Che fare dunque? “A mio parere una strada utile da percorrere, quello che sto tentando di fare, è quella di recuperare una lettura storica in cui raccontare che i neri in Italia c’erano e quelli che ci sono oggi non sono ospiti: chi lo sa, ad esempio, che il Granduca di Toscana era meticcio?”.
L’esperto – Che razza di libri!
Mauro Valeri, sociologo e psicoterapeuta, ha concentrato i suoi studi sui fenomeni del razzismo e della xenofobia, in particolare nei legami col mondo dello sport. Ha diretto l’Osservatorio sulla Xenofobia dal 1992 al 1996, e dal 2005 è responsabile dell’Osservatorio su Razzismo e Antirazzismo nel Calcio.
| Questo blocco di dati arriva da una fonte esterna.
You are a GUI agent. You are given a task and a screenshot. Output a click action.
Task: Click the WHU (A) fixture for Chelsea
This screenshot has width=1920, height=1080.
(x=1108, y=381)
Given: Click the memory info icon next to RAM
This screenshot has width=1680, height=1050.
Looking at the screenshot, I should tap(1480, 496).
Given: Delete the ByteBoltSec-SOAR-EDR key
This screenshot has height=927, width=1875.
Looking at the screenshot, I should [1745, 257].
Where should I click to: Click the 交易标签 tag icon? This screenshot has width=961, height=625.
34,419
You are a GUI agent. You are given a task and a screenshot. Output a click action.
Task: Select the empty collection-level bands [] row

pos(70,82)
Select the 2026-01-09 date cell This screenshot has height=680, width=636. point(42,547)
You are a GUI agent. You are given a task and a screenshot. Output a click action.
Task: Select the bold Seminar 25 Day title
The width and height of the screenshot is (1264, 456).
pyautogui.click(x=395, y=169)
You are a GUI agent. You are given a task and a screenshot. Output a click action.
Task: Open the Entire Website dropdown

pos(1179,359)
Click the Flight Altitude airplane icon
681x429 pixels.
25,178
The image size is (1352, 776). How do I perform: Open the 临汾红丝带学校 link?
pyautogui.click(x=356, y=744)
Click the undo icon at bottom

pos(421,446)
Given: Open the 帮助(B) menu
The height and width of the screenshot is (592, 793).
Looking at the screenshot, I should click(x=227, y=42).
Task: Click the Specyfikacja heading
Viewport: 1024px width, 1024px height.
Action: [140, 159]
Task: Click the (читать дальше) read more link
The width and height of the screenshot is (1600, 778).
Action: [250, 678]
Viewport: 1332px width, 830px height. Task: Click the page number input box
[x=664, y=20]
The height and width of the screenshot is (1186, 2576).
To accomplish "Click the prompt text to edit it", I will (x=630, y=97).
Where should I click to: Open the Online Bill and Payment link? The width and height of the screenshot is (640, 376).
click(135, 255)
Ha insegnato Sociologia delle Relazioni Etniche all’Università La Sapienza di Roma. Ha pubblicato diversi saggi sul tema del razzismo, tra cui: “La razza in campo. Per una storia della rivoluzione nera nel calcio” (Edup, 2005); “Black Italians. Italiani neri in maglia azzurra” (Palombi, 2007); “Nero di Roma. Storia di Leone Jacovacci, l’invincibile mulatto italico” (Palombi, 2008);
“Che razza di tifo. Dieci anni di razzismo nel calcio italiano” (Donzelli, 2010); “Stare ai Giochi. Olimpiadi tra discriminazioni e inclusioni” (Odradek, 2012); “Mario Balotelli. Vincitore nel pallone” (Fazi, 2014); con Mohamed Abdalla Tailmoun e Isaac Tesfaye, “Campioni d’Italia? Sport e seconde generazioni” (Sinnos, 2014);
“Il generale nero. Domenico Mondelli: bersagliere, aviatore eardito” (Odradek, 2015), “A testa alta verso l’Oriente eterno. Liberi muratori nella Resistenza romana” (Mimesis, 2017).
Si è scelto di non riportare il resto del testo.